On August 13, 1965, Daniels and a group of 29 protesters went to picket whites-only stores in the small town of Fort Deposit, Alabama. They were all arrested and taken to jail in the nearby town of Hayneville. Daniels shared a cell with Stokely Carmichael. The next day five juvenile protesters were released, but the rest of the group was held for another six days, as they refused to accept bail unless bail was provided for everyone in the group. On August 20, they were released without transportation back to Fort Deposit. They were waiting alongside the road near the jail, and four members of the group: Daniels, a white Catholic Priest named Fr. Richard Morrisroe, and two teen-aged black protesters named Ruby Sales and Joyce Bailey, decided to go down the street to Varner’s Grocery Store (one of the few local stores that would serve non-whites), to get some sodas. They were met at the door by Tom Coleman, an engineer for the state highway department and an unpaid “special deputy.” Coleman was carrying a 12-gage shotgun. There was a discussion, Coleman threatened the group, and then levelled his gun at Ruby Sales. Daniels pushed Ruby down onto the ground and caught the full blast of the gun. He was killed instantly. The priest, Father Morrisroe, grabbed Joyce and ran. Coleman shot Father Morrisroe, too, wounding him in the lower back. Coleman was arrested and stood trial, but was acquitted by a jury of twelve white men, on the grounds of “self defense.” Coleman claimed that Daniels had a knife, which was highly unlikely as he had just spent a week in jail where, as you may know, one isn’t allowed any weapons, and those “special deputy” types certainly wouldn’t have allowed prisoners any weapons, especially a racially-mixed group like the group Daniels was in. No one else saw a knife and the police never found any weapon, but that’s what passed for justice in the Southern United States in those days.

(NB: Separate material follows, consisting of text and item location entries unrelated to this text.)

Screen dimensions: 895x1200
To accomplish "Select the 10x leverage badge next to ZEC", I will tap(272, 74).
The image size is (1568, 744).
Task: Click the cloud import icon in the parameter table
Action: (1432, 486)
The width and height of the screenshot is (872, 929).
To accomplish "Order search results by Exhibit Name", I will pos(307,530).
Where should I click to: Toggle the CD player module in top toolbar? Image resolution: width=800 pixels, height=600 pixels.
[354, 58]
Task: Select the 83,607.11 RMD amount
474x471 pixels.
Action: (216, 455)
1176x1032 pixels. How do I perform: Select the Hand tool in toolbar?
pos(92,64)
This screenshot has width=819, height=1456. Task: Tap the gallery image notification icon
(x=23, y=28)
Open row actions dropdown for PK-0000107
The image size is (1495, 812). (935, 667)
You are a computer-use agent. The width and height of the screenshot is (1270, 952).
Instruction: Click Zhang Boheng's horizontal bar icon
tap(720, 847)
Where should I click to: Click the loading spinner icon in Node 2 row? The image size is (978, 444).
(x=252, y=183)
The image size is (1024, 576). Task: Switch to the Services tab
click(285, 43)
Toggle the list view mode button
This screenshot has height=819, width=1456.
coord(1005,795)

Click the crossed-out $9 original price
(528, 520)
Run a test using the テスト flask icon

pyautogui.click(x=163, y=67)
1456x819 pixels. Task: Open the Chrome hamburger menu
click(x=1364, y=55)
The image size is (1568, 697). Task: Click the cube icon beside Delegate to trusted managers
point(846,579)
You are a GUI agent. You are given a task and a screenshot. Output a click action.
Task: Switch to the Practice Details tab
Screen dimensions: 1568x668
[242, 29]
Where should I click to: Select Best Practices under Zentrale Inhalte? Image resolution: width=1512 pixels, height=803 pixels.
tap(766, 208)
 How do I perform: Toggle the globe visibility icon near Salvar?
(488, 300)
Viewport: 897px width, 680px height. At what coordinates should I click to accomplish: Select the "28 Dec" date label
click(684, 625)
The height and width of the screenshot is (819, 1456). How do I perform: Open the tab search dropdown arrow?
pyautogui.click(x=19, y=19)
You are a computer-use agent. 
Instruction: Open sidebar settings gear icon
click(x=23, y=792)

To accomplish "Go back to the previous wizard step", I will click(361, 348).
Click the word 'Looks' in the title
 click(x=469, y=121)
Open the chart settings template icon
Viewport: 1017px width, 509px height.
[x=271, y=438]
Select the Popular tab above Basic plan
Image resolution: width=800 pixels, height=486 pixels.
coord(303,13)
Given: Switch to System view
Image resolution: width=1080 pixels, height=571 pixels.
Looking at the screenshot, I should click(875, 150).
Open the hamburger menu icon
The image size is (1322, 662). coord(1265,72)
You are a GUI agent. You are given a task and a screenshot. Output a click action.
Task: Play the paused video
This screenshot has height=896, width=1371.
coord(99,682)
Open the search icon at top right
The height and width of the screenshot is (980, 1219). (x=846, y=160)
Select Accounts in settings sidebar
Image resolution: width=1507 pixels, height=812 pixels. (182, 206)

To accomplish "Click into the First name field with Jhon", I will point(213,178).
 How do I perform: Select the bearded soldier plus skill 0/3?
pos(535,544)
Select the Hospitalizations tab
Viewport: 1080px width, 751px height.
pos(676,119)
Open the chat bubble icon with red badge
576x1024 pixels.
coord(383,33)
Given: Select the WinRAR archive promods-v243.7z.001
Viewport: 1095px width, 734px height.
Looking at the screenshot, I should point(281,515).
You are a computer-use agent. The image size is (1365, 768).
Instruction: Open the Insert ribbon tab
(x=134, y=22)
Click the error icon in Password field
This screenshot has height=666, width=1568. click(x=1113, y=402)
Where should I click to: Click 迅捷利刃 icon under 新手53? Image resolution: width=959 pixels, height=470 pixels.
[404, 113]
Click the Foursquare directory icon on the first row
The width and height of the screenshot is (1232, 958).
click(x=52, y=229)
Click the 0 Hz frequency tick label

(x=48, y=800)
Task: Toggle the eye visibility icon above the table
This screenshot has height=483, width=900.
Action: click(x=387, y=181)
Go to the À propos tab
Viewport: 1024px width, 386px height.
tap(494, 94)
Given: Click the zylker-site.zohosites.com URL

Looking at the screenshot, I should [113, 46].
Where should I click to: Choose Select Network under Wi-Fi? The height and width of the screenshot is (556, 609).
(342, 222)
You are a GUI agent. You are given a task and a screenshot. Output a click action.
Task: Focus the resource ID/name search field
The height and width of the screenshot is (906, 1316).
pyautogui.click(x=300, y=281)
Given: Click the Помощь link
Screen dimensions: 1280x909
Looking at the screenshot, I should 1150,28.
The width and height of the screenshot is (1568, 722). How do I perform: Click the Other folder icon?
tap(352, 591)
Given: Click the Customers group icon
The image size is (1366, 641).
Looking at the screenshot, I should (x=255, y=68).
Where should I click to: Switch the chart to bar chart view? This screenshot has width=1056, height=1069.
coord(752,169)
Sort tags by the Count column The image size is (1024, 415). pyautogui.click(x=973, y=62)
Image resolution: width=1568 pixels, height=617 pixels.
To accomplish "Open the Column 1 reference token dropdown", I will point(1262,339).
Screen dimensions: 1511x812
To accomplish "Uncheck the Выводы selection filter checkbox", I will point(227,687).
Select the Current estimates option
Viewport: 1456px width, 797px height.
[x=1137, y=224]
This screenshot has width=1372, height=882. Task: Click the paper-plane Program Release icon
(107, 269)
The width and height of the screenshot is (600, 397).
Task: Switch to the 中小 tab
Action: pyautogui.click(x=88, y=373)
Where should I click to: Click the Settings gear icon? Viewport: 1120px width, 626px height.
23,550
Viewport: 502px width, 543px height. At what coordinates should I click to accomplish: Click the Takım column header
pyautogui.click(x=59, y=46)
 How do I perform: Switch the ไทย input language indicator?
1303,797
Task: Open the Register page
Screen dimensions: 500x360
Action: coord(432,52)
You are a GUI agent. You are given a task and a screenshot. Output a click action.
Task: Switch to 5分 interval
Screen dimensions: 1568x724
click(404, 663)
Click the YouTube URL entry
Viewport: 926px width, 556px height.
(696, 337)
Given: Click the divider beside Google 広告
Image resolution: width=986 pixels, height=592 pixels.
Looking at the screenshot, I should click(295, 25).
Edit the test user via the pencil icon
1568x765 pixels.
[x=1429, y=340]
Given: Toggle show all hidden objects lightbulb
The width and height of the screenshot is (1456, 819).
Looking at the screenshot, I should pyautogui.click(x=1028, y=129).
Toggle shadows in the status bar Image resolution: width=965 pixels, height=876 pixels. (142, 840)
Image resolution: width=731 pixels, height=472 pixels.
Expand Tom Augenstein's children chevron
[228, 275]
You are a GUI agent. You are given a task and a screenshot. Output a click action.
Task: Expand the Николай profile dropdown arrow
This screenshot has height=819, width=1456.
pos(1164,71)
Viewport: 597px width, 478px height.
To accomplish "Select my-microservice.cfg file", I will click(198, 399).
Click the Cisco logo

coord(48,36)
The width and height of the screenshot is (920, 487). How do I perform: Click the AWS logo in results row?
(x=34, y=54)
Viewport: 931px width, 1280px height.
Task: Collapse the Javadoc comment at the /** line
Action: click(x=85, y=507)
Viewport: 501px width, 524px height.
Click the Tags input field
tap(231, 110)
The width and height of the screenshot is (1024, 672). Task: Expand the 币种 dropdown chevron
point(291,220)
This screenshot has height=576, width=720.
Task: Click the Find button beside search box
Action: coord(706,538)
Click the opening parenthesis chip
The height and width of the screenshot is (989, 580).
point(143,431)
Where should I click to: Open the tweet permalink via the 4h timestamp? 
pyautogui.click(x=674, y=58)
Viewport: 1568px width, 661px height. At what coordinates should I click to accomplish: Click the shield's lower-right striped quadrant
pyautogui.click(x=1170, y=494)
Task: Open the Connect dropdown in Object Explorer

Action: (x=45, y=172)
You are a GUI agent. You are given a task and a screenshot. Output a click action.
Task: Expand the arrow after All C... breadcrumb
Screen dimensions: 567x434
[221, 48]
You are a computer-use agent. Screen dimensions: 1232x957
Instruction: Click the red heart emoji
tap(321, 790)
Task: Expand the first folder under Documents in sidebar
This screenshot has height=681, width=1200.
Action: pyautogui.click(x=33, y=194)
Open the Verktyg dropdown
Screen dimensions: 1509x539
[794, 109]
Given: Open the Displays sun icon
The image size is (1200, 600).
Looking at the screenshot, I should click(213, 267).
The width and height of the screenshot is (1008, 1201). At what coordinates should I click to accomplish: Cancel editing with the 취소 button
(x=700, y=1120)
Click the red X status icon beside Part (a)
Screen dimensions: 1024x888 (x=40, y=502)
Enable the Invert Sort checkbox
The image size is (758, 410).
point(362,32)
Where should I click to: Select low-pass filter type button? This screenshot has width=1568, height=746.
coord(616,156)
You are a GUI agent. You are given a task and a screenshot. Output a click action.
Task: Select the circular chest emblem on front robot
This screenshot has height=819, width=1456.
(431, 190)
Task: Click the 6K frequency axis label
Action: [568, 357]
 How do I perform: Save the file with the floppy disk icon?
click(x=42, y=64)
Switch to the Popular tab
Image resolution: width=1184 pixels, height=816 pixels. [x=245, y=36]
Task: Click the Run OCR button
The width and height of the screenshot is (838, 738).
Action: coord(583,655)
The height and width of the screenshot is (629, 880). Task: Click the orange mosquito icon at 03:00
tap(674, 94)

It’s unfortunate that it took the murder of a white priest in training while protecting an unarmed teenage girl to shock the Episcopal Church into facing the reality of racial inequality, in which it had participated and supported in many ways; paying attention to the Gospel should have convinced them of the evils of racism from the start, but, change moves slowly in all churches. Daniels’ death did make it possible for the Civil Rights Movement to become important to the Episcopal Church as a whole and reminded Episcopalians outside of the South that the struggle and violence for racial equality would impact their lives, too.

Maximilian Kolbe and Jonathan Daniels both put the needs of others ahead of their own needs, giving their lives for others, just as their Lord and Master Jesus did for all of humanity. We honor them as saints because their lives are examples for all of us. They are examples of what can happen when we let the Holy Spirit direct our lives, examples of what may happen when we take the gospel imperative seriously, and when we realize that all of us are connected and children of God.